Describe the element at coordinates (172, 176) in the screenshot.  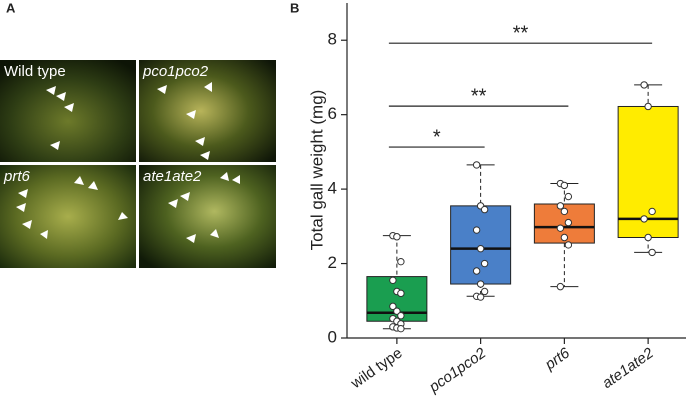
I see `photo-label: ate1ate2` at that location.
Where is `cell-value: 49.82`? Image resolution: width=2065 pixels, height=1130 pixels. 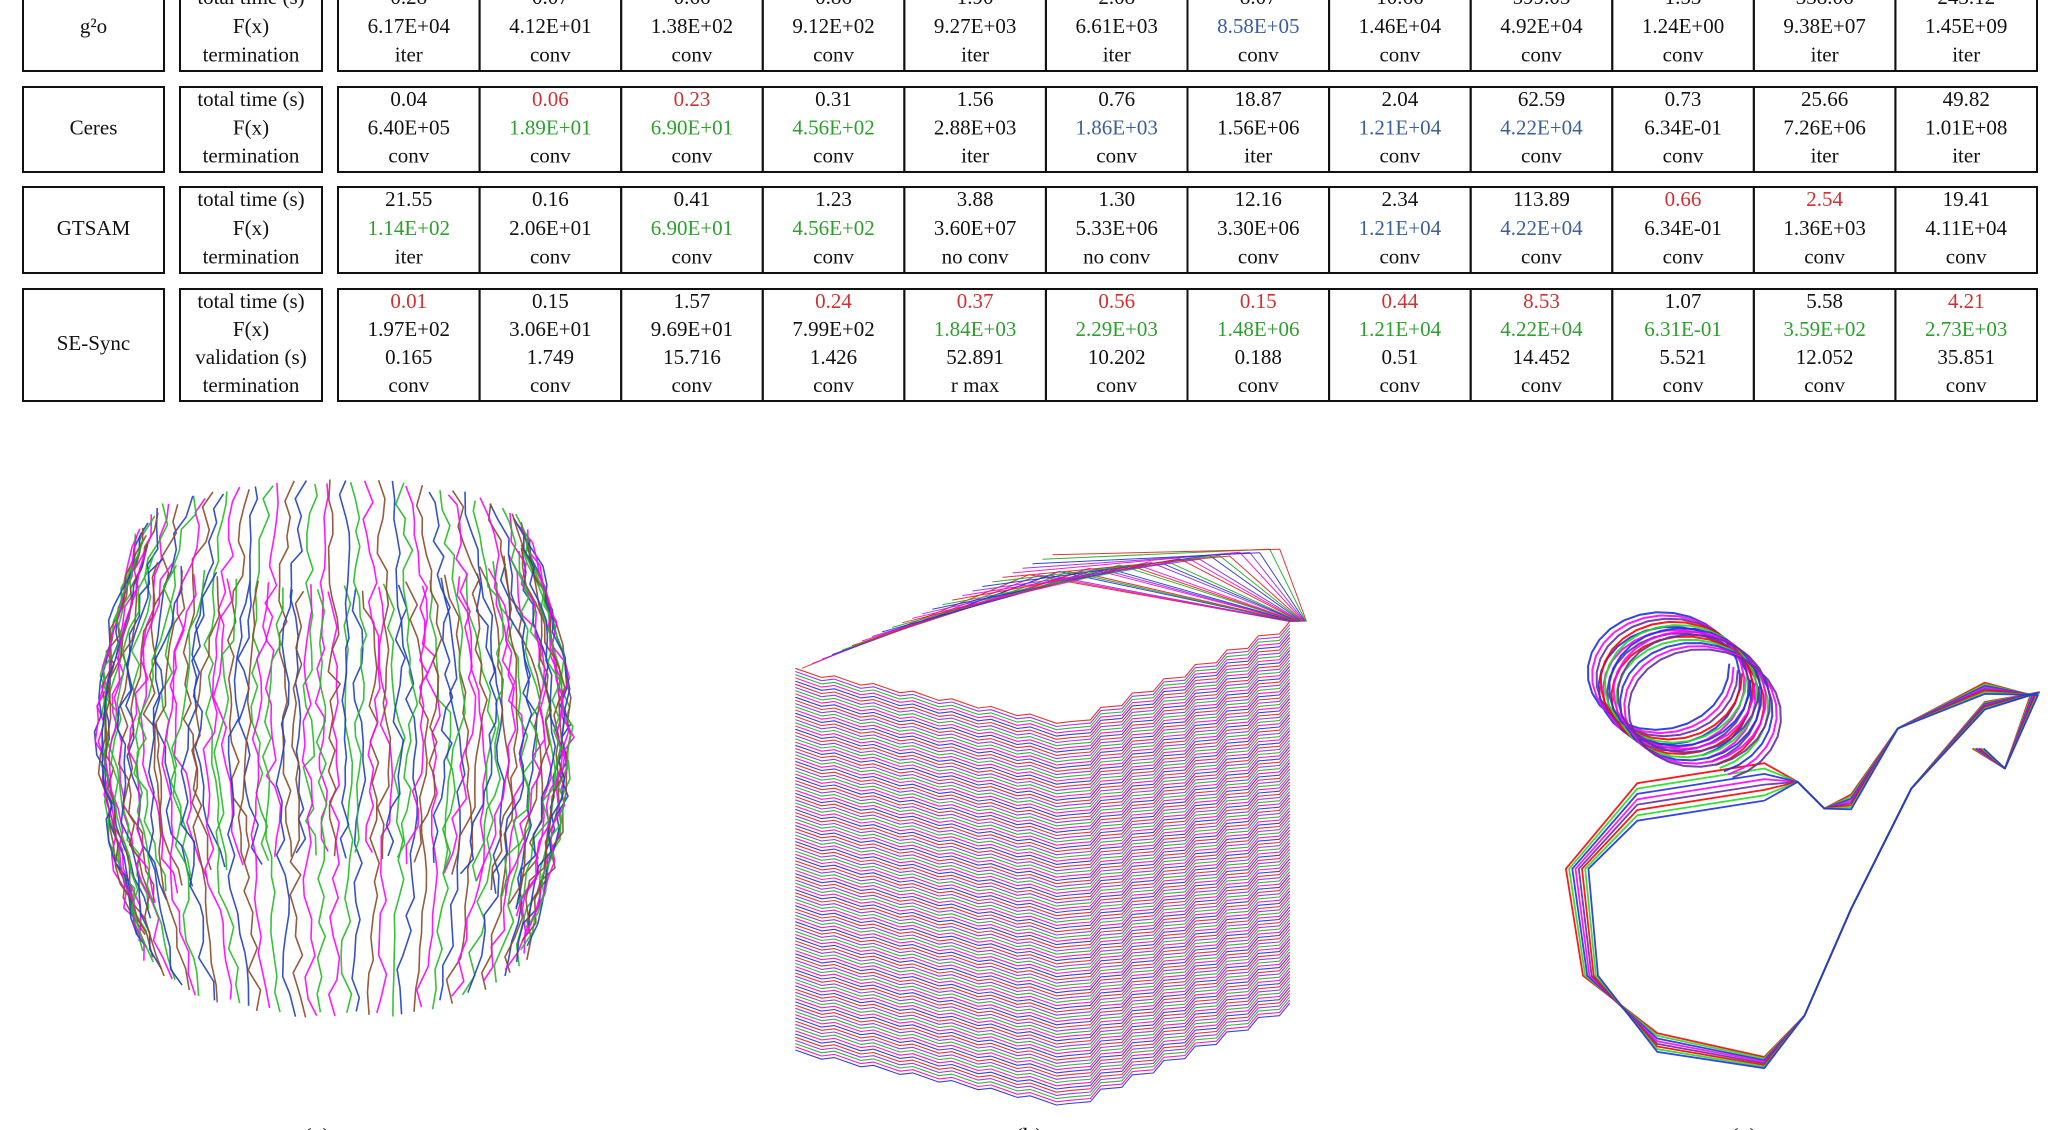
cell-value: 49.82 is located at coordinates (1966, 99).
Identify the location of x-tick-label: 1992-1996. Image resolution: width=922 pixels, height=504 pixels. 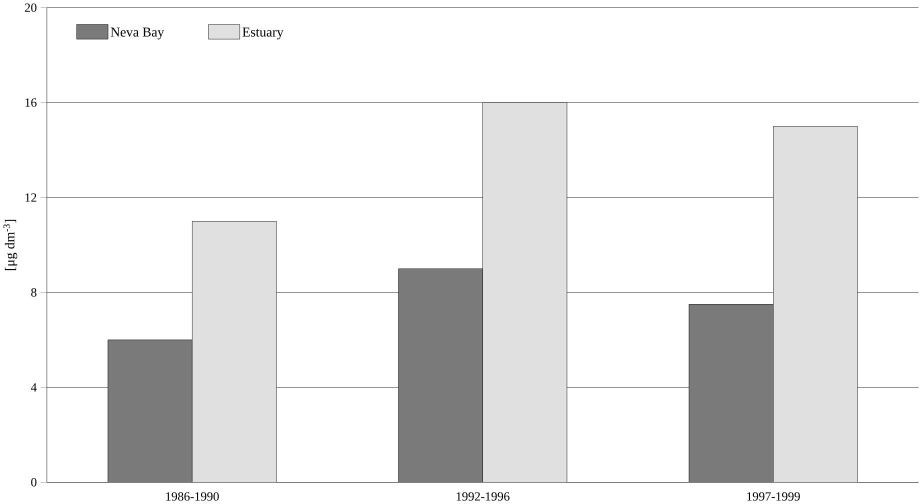
(483, 496).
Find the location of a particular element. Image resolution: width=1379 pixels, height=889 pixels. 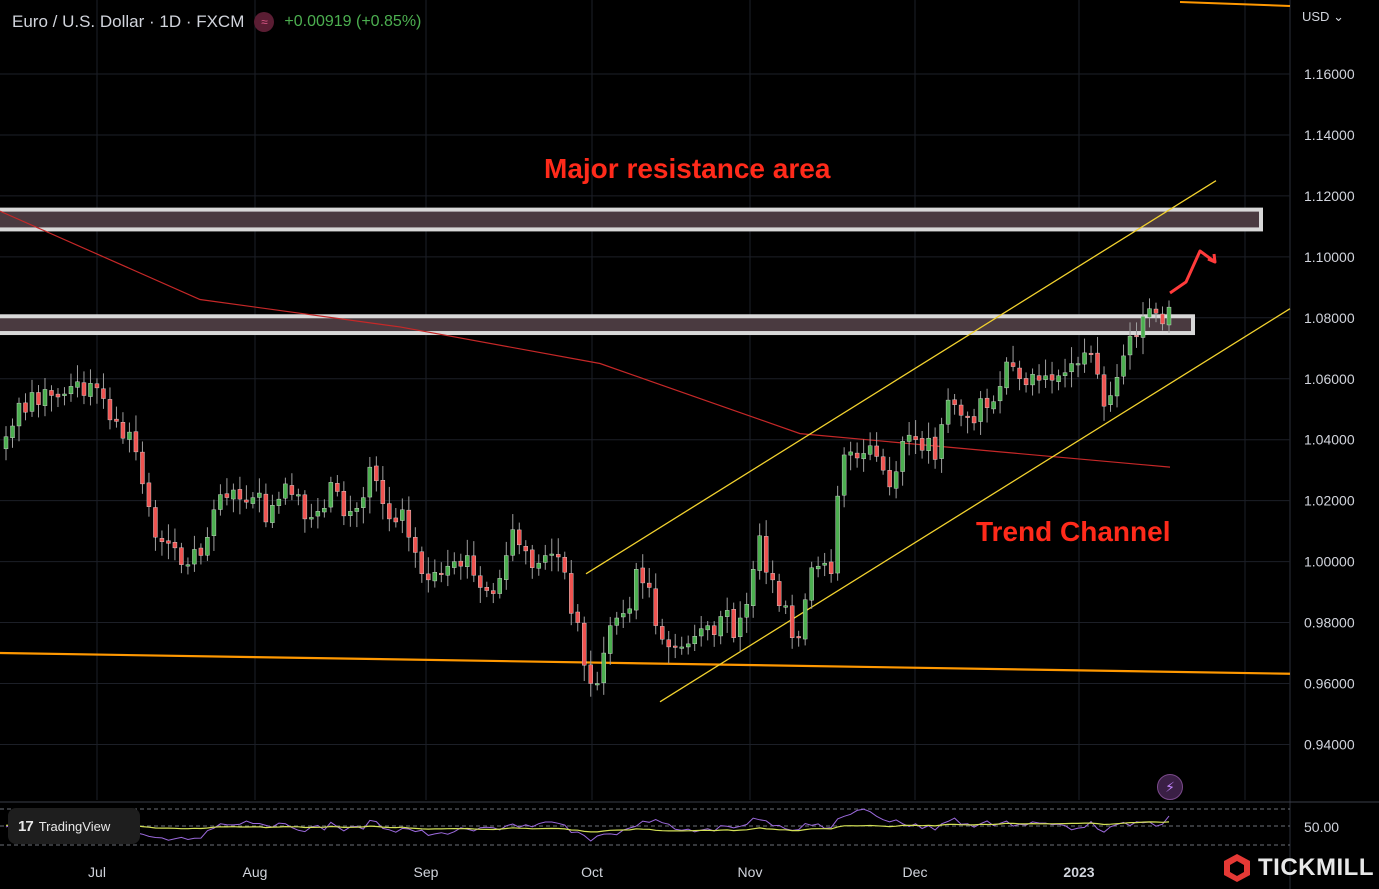

rsi-ma-line is located at coordinates (588, 827).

_Task description:_ Rewrite all the material above with every "Image resolution" renamed to "Screenshot size" and nothing else changed. Leave the pictures out.

_Expected output:_
Describe the element at coordinates (172, 176) in the screenshot.  
I see `photo-label: ate1ate2` at that location.
Where is `cell-value: 49.82`? Screenshot size: width=2065 pixels, height=1130 pixels. 
cell-value: 49.82 is located at coordinates (1966, 99).
Identify the location of x-tick-label: 1992-1996. Screenshot size: width=922 pixels, height=504 pixels. 
(483, 496).
Find the location of a particular element. Screenshot size: width=1379 pixels, height=889 pixels. 

rsi-ma-line is located at coordinates (588, 827).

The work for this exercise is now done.